The Maryland Court of Appeals has thrown out a Bethesda man’s depraved-heart murder conviction years after firefighters found another man naked and dead in tunnels beneath his house.
Daniel Beckwitt was convicted in the September 2017 death of Askia Khafra.
Beckwitt’s attorney, Megan Coleman, appealed both the murder and involuntary manslaughter conviction in April 2021.
The three judges on the Maryland Court of Appeals said there was insufficient evidence to uphold the murder conviction; however, the court did not find cause to overturn the involuntary manslaughter conviction.
Beckwitt will be resentenced to the involuntary manslaughter charge. A date for that has not been set.

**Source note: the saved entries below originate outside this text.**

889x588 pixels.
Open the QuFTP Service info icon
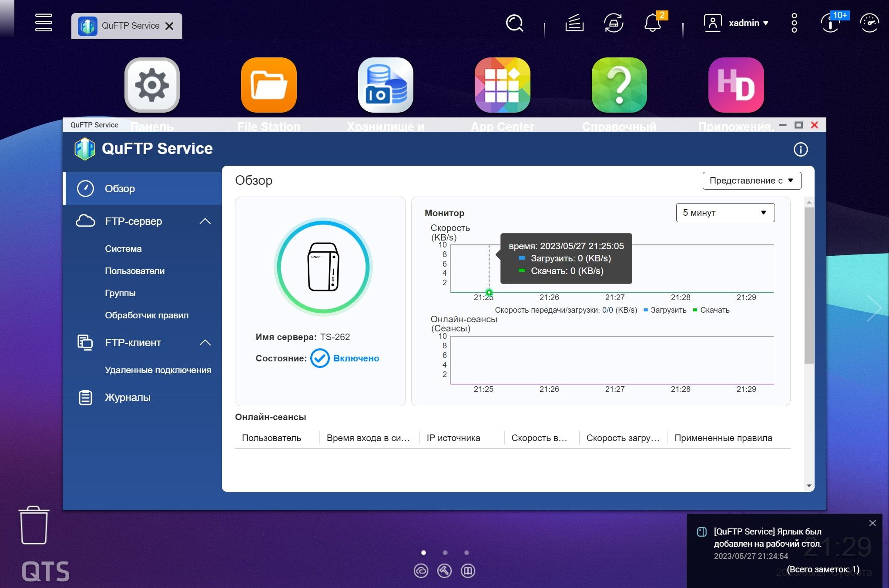click(x=800, y=150)
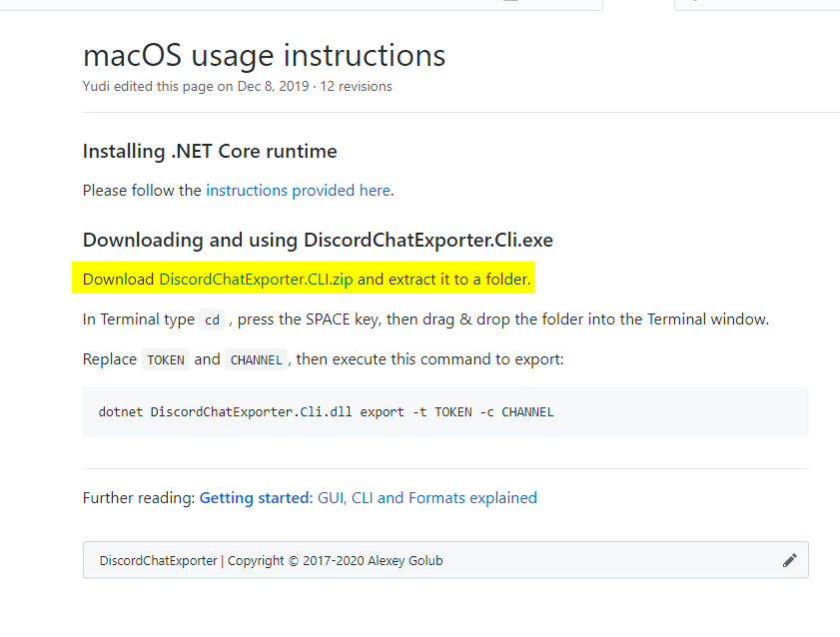Open 'GUI, CLI and Formats explained' link text
Viewport: 840px width, 637px height.
point(426,498)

The maximum penalty for involuntary manslaughter in Maryland is 10 years.
“We are pleased that the Maryland Court of Appeals, the highest Court in Maryland, has affirmed the conviction on the critical charge of Involuntary Manslaughter in the case of State v. Daniel Beckwitt,” State’s Attorney John McCarthy said.
“Beckwitt will be remanded for sentencing for this offense and faces up to 9 years in prison. The State will seek the maximum penalty in this case to hold the defendant accountable for his blatant disregard for the life of victim, Askia Khafra.”
The Maryland Court of Special Appeals in January 2021 overturned the murder conviction, but denied Beckwitt’s appeal of the manslaughter charge.
In 2019, Beckwitt was sentenced to 21 years behind bars, with all but nine suspended.
Beckwitt has been in a prison in Hagerstown since April 2019 in the death of Khafra, who was found burned to death in tunnels that he had been hired to dig underneath Beckwitt’s house.
Beckwitt was a millionaire day trader.
Firefighters found Khafra’s naked, charred body in the basement of Beckwitt’s trash-filled house, only a few steps from an exit. Prosecutors said the extreme hoarding conditions prevented Khafra from escaping.
Khafra met Beckwitt online. Beckwitt had invested money in a company Khafra was trying to launch as he helped Beckwitt dig the network of tunnels. A prosecutor described Beckwitt as a skilled computer hacker who had a paranoid fixation on a possible nuclear attack by North Korea.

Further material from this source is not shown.